__Data under study__:
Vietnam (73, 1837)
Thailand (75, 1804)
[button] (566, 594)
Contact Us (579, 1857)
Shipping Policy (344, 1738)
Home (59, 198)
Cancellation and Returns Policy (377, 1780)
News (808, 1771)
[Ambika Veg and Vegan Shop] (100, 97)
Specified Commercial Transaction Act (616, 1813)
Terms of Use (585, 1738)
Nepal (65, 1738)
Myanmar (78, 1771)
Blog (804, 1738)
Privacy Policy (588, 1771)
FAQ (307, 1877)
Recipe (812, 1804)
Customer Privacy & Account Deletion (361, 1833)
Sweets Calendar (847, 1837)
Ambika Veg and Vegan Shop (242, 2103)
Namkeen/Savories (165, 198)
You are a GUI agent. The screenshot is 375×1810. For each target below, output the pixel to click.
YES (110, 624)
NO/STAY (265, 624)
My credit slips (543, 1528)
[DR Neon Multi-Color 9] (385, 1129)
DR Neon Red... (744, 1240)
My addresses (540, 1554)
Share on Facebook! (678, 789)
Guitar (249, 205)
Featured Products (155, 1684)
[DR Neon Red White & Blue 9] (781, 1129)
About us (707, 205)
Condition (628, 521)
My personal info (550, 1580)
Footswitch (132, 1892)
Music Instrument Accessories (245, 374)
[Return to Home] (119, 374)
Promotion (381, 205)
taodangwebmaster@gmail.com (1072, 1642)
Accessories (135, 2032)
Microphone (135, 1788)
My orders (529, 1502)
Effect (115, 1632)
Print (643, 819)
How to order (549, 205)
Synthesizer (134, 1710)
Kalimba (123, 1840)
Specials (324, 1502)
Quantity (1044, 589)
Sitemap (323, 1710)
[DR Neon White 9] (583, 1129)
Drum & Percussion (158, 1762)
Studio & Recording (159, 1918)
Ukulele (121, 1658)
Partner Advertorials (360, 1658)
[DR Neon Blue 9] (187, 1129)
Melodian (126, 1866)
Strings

__Prompt__: Take the line with "Specials (324, 1502)" and every line after it in the data, and please reproduce them exactly, leaving out all other lines.

__Exercise solution__:
Specials (324, 1502)
Quantity (1044, 589)
Sitemap (323, 1710)
[DR Neon White 9] (583, 1129)
Drum & Percussion (158, 1762)
Studio & Recording (159, 1918)
Ukulele (121, 1658)
Partner Advertorials (360, 1658)
[DR Neon Blue 9] (187, 1129)
Melodian (126, 1866)
Strings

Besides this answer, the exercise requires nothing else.